Непришедший гость упоминается не раз: «Гость из будущего! — Неужели он придет ко мне в самом деле, повернув налево с моста?» И: «Он ко мне во дворец Фонтанный опоздает ночью туманной новогоднее пить вино». Детали самые точные, земные («повернув налево с моста», «новогоднее вино»). И событие, по-видимому, самое реальное, бытовое. Но, в отличие от «Петербургской повести», оно выступает как в тумане. Мы не знаем, что случилось и как случилось. Мы узнаем лишь, как пережито случившееся, и дано это одним-двумя. штрихами. Дневниковость поэмы своеобразная. Без полноты, без изложения обстоятельств. Это отзвук случившегося. Прихотливое сплетение беглых, подернутых дымкой впечатлений, выплывающих из прошлого. «И запомнит Крещенский вечер, клен в окне, венчальные свечи и поэмы смертный полет...» Словно в картинах Рембрандта, из пространства, погруженного во мрак, выступают резко освещенные руки, глаза, морщины... Из бесформенно-обильного потока жизни выхватываются четкими контурами — вечер, клен, окно, свечи. Бессловесные вещи, обычнейшие явления обретают душу, значительность. Нас волнует смутная перекличка предметов и связанных с ними воспоминаний («венчальные свечи» и «поэмы смертный полет»), ощущений, выступающих из мглы. В этом сфумато, как выражаются художники (быстрый, но незаметный переход от яркой освещенности к тени, от тени — к свету), в недосказанности прорезываются душевные бури, летопись испытаний. Чудятся царапины на много испытавшем сердце... «Звенит Струна в тумане». Может быть, потому она так и звенит, что в тумане? Доходящий из потаенных глубин звон струны, многозвучной, как орган, будоражит и трогает.
Шутки ль месяца молодого, Или вправду там кто-то снова Между печкой и шкафом стоит?
Бледен лоб, и глаза открыты... Значит, хрупки могильные плиты, Значит, мягче воска гранит...
«Поэма без героя» музыкальна по своей природе. Не только в обычном смысле слова — звучности стиха. Поэма Ахматовой музыкальна по структуре, по замыслу.

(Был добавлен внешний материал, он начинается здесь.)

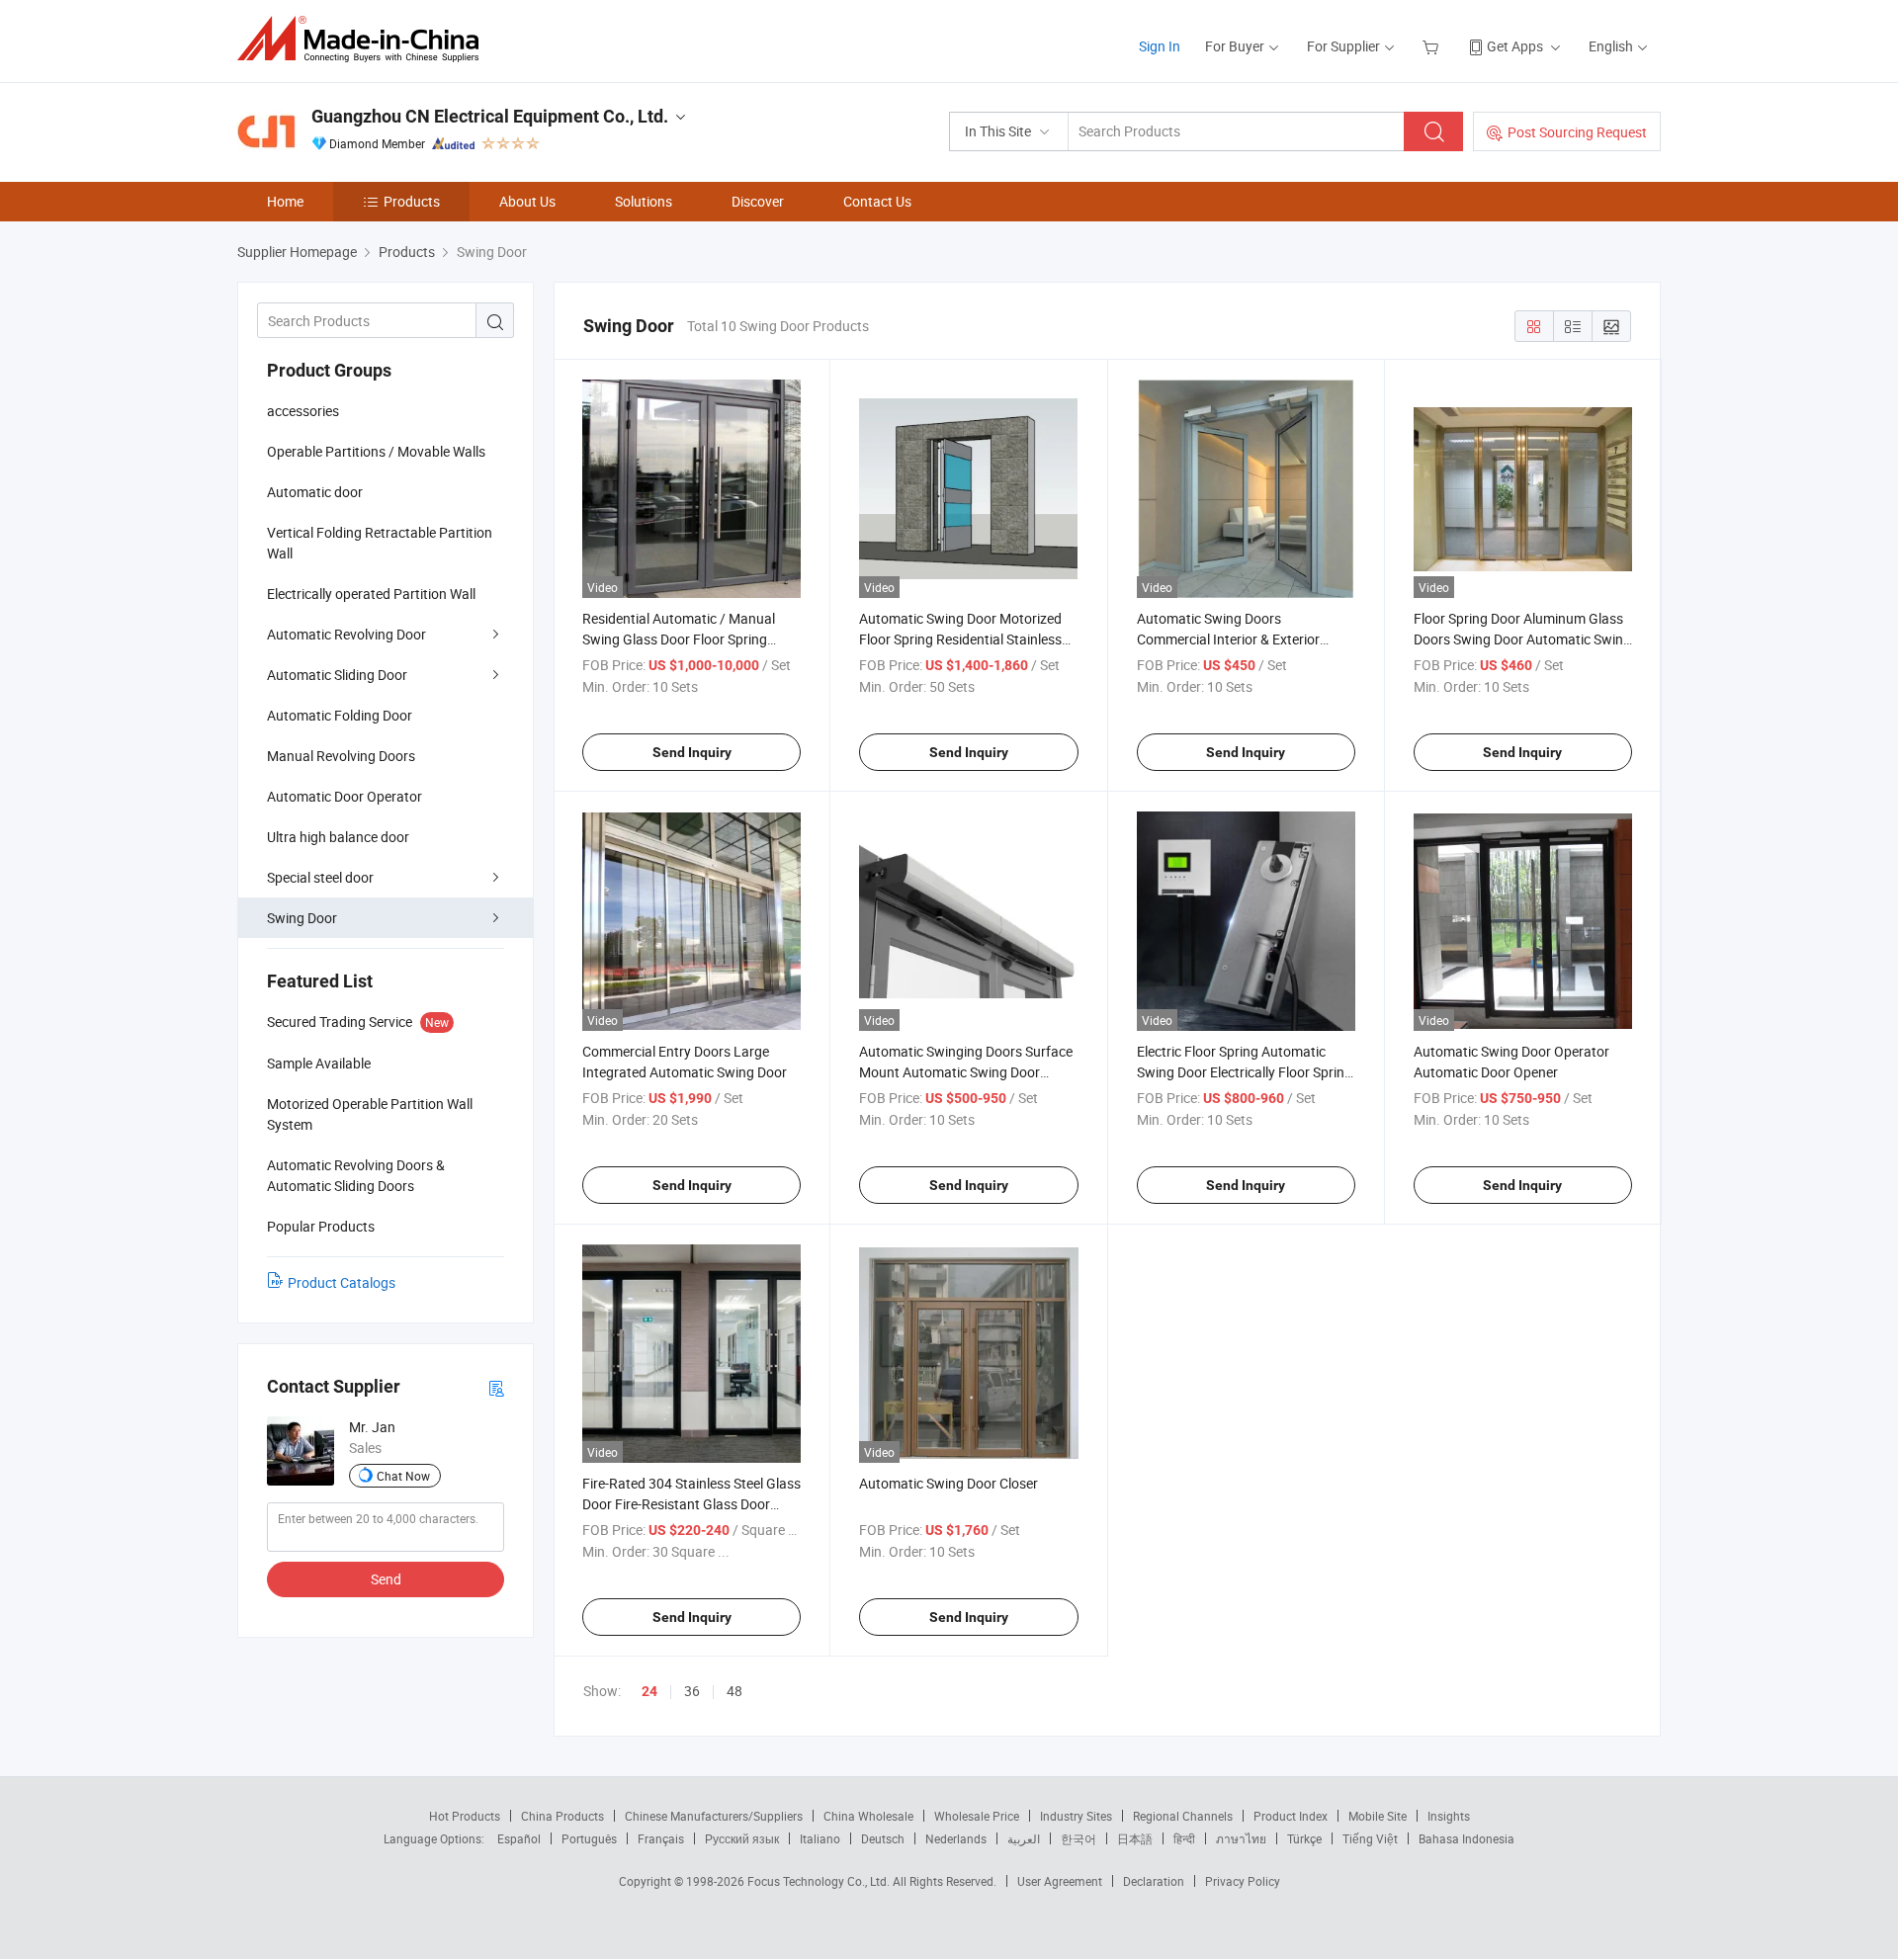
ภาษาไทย (1241, 1838)
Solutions (643, 201)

Это полифония многих мотивов, созвучие многих тем. «Это все наплывает не сразу. Как одну музыкальную фразу слышу несколько сбивчивых слов» (из раннего варианта). Признание весьма характерное: сбивчивость повествования при единстве музыкальной фразы, музыкально-лирического строя. «И снова выпадало за словом слово, музыкальный ящик гремел». И еще раз: «А во сне мне казалось, что это я пишу для кого-то либретто, и отбоя от музыки нет». Музыка — инструментальная, симфоническая — редко когда изображает (скажем, море или звездная ночь у Римского-Корсакова, лес у Вагнера). Обычно она поднимает волны чистых чувств, не передаваемых словом с его локально очерченным смыслом. В «Поэме без героя» драгоценен и этот горизонт — чисто лирический, эмоциональный, не опирающийся на повествование.
Но мне страшно: войду самая, Кружевную шаль не снимая, Улыбнусь всем и замолчу. С той, какою была когда-то В ожерельи черных агатов До долины Иосафата, Снова встретиться не хочу…

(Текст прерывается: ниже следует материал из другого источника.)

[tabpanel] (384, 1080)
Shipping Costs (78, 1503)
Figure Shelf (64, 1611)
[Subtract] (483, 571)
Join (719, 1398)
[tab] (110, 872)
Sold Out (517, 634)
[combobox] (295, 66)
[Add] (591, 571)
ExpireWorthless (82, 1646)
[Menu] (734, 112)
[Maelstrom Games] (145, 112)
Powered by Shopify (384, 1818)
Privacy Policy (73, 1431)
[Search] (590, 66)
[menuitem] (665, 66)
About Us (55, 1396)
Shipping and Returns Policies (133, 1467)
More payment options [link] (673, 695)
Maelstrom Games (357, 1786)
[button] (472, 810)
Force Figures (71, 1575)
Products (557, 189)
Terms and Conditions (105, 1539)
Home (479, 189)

Скорбь сквозь стиснутые зубы, безмолвная. Печаль, Таящаяся под улыбкой. Но, как в музыке, стихия минора и мажора соседствуют. И подчас неполны, немыслимы вне этого соседства. В «Поэме без героя» есть и свет, и пробуждение весны, и струна звенит не печалью, а глубоким грудным вздохом облегчения.

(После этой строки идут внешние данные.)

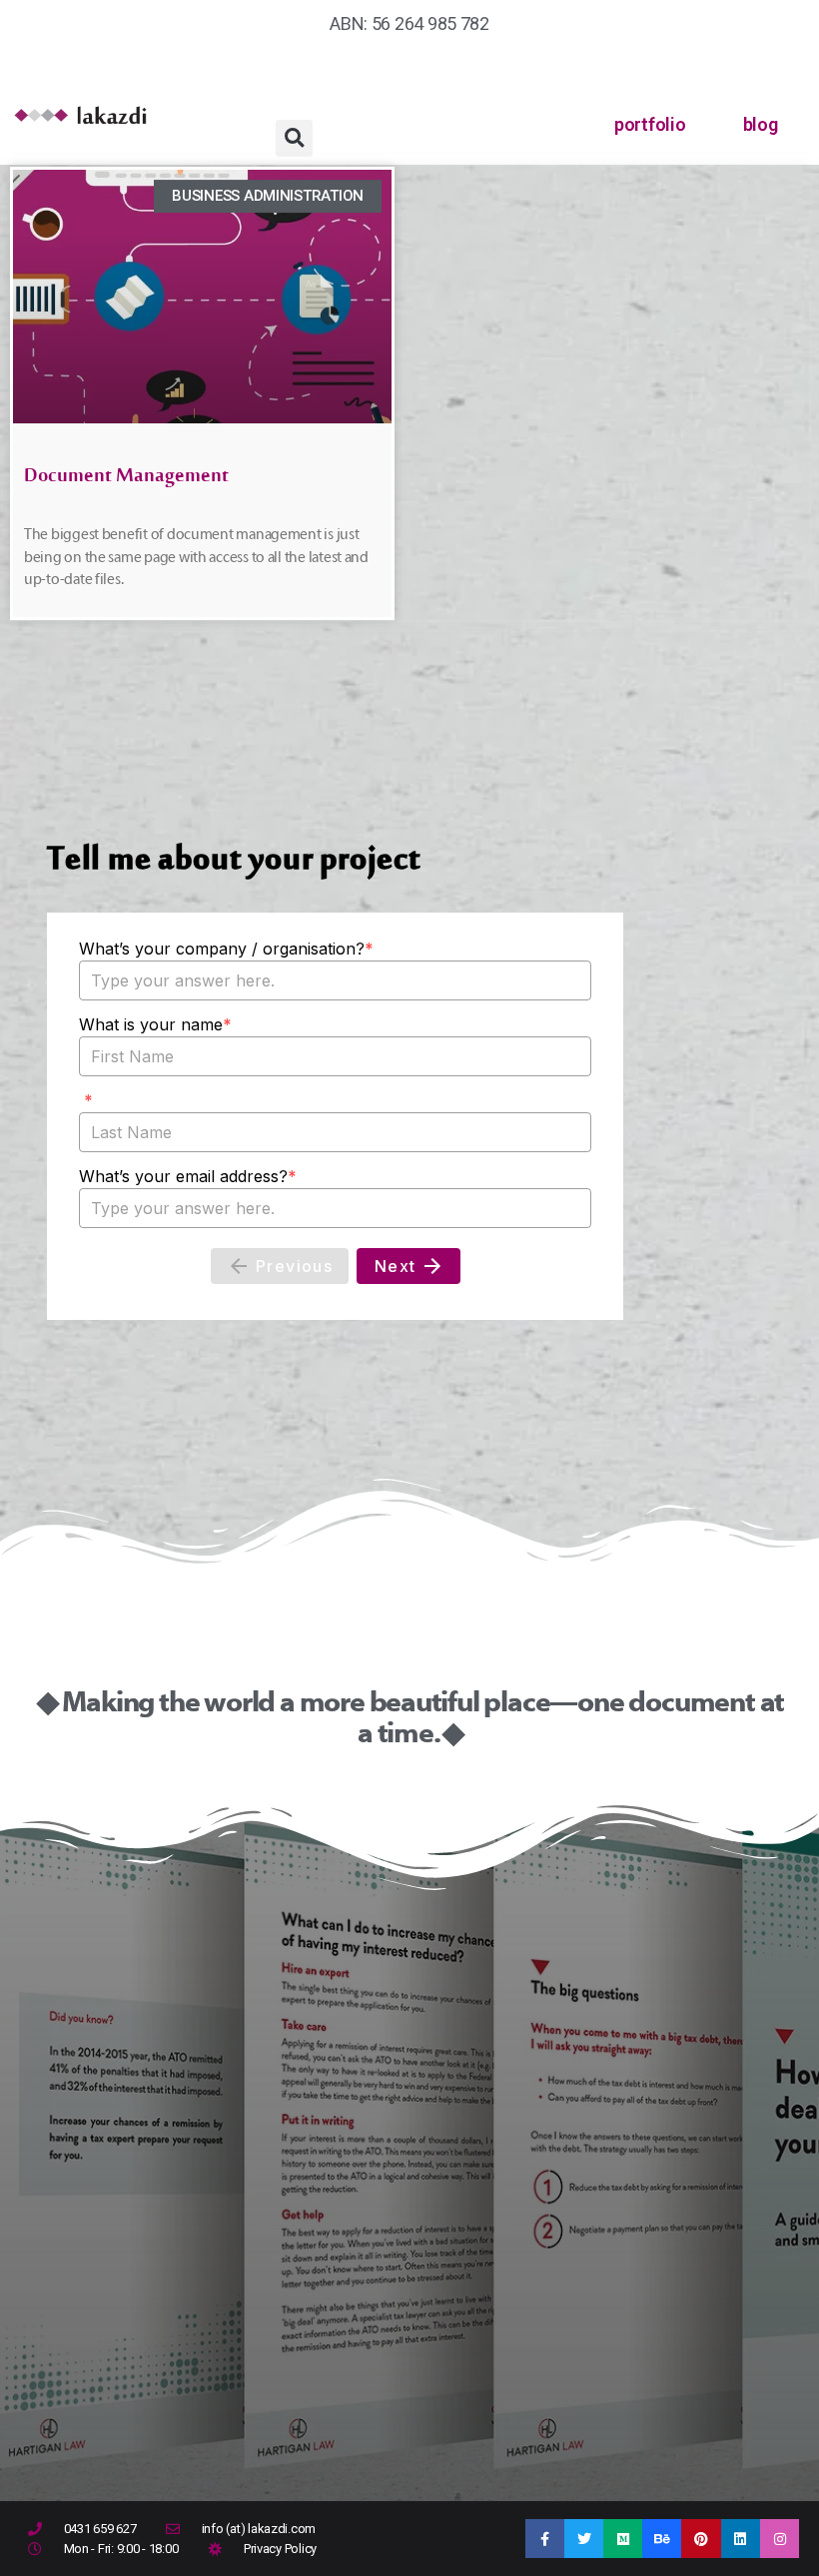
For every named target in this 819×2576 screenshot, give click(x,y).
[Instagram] (779, 2538)
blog (760, 124)
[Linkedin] (740, 2538)
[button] (294, 138)
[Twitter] (583, 2538)
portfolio (650, 124)
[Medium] (622, 2538)
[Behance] (661, 2538)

Не диктуй мне, сама я слышу: Теплый ливень уперся в крышу, Шепоточек слышу в плюще. Кто-то маленький жить собрался, Зеленел, пушился, старался Завтра в новом блеснуть плаще.
Бесконечное обновление древа жизни выражено словами ласковыми и добрыми. И не всегда автор отворачивается от прошлого, не желая встретиться с той, «какою была когда-то». Наоборот!
А теперь бы домой скорее Камероновой Галереей В ледяной таинственный сад, Где безмолвствуют водопады, Где все девять1 мне будут рады, Как бывал ты когда-то рад.
Чудесное лирическое отступление! Но оно непосредственно примыкает к эпическому: «приближался не календарный — настоящий Двадцатый Век». Всей поэме свойственны эти свободные чередования горизонтов, вольные переходы из одной временной сферы в другую, смены стихий. Перемены тональностей перекликаются с законами музыкального построения. Недаром упомянуты и Чакона Баха, и Траурный марш Шопена. А в одной из самых вдохновенных строф дан «образ» музыки.
Звук оркестра, как с того света (Тень чего-то мелькнула где-то), Не предчувствием ли рассвета По рядам пробежал озноб? И опять тот голос знакомый, Будто эхо горного грома, — Наша слава и торжество! Он сердца наполняет дрожью И несется по бездорожью Над страной, вскормившей его.
Нужно ли объяснять, что это «сам» Федор Иванович Шаляпин? Но какими необычными средствами он воплощен в поэме! Для сравнения поставим рядом другие строфы: «В гривах, сбруях, в мучных обозах, в размалеванных чайных розах и под тучей вороньих крыл». Житейские подробности увидены пристально, с близкого расстояния. «На Галерной чернела арка, в Летнем тонко пела флюгарка, и серебряный месяц ярко над серебряным веком стыл». Графичность линий, светотени («чернела арка»,
1 Музы
«серебряный месяц ярко») и даже звука («тонко пела флюгарка») — великолепная гравюра на дереве.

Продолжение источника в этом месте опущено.